Setting the record straight on school nutrition standards
Take these 3 myths with a grain of salt
You may have heard the news that the U.S. Department of Agriculture recently proposed updated nutrition standards for school meals. For the first time, the USDA is proposing a limit on added sugars while also updating its goals for reducing sodium and promoting whole grain consumption. Unfortunately, opponents are circulating misconceptions to advocate against the proposed updates. These myths are not based on facts, and we want to set the record straight on three common ones.
Myth #1: Kids won’t eat healthier food, so food will just end up in the garbage.
The Facts: Food waste is a real issue across our entire food system, not just in schools. Over one-third of all food in the U.S. is lost or wasted. So, while food waste in school cafeterias is a concern, the problem is not unique to schools nor is it the result of offering healthier school meals.
In fact, after school meals became healthier over 10 years ago following passage of the Healthy, Hunger-Free Kids Act, researchers found that students ate more nutritious foods and discarded less food than before. According to USDA data, schools serving healthier meals also had higher rates of students eating school lunch.
If we want to address wasted school food (“plate waste”) and have students eat more of the food on their trays, we should start with evidence-based strategies like giving students enough time to eat lunch. About half of all school districts do not require (or even recommend) that students have at least 20 minutes to sit down and eat once they receive their meal.
Myth #2: We don’t need to focus on reducing sodium. The USDA is putting kids on a “low-sodium” diet.
The Facts: The USDA’s new proposal to reduce sodium in school meals is not a low-sodium diet but is instead designed to wean children off a high-sodium diet. The proposal sets gradual 10-percent reductions over several years and would still leave too much sodium in school meals.

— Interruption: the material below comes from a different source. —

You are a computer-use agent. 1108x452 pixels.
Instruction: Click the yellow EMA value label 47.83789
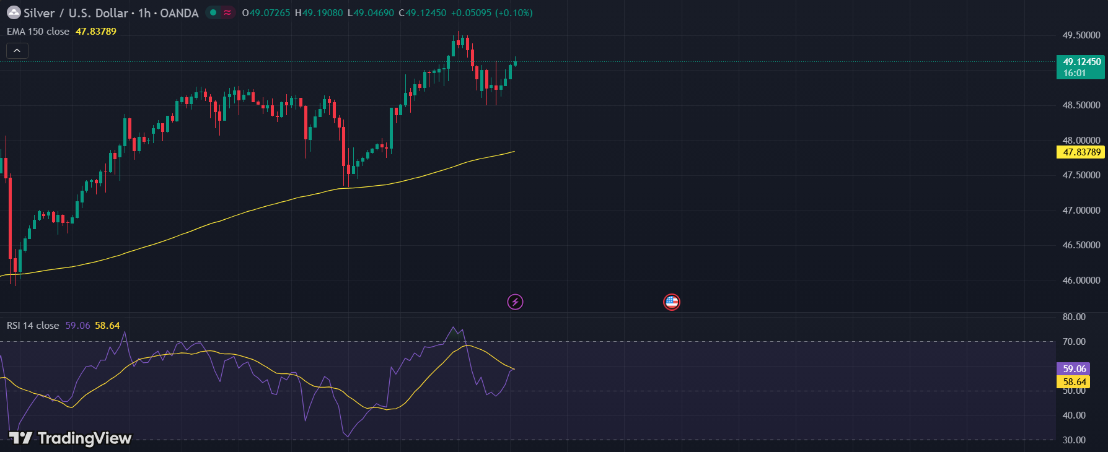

Most people in the United States consume too much sodium, increasing their risk for high blood pressure, heart attack, and stroke. But did you know that these risks start in childhood? To keep children healthy, the Dietary Guidelines for Americans recommends the following sodium limits:
Child’s Age | DGA Recommended Daily Sodium Limit |
4 – 8 years old | Less than 1,500 mg per day |
9 – 13 years old | Less than 1,800 mg per day |
14 – 18 years old | Less than 2,300 mg per day |
On a typical day, however, children’s sodium intake is much higher at about 2,400 – 3,800 mg, and 9 out of 10 children consume sodium at levels far above the recommended limits. We need to cut the sodium in children’s diets across the board including in school meals, which may be the only nutritious meals that some students will consume in a day.
While the USDA’s proposal on sodium is a step in the right direction, the USDA needs to set more ambitious goals to protect children’s health.
Myth #3: Schools won’t be able to meet these standards.
The Facts: There is no doubt that schools will need more support to implement these standards.
Thankfully, the USDA recently announced $100 million in funding to support schools in offering healthier food. This effort, called the Healthy Meals Incentives, will include a recognition program, grants to small and rural schools; transformation grants to create a resilient, equitable, and nutritious school food system; and summits during which schools can share best practices and strategies. Many districts, like this one in West Virginia, have been sharing their strategies with others for years.
Even before this program rolls out, schools across the country are already meeting or exceeding current nutrition standards. Analyses of school foods and milk also demonstrate that many companies have already developed products that meet strong standards. Many schools—for example, these in Maryland, California, and Washington—are already exceeding the USDA’s proposed standards.
Improving the nutritional quality of school meals will take time and effort on the part of school nutrition providers, industry, government, and advocates, but these standards are feasible and critical to the health and well-being of children.
While CSPI and our partners are advocating for updated nutrition standards, such as capping added sugars and reducing sodium at school breakfast and lunch, you can take these three myths with a grain of salt. Concerned parents and individuals can take action and urge the USDA to keep its proposal strong by submitting a public comment to USDA by May 10.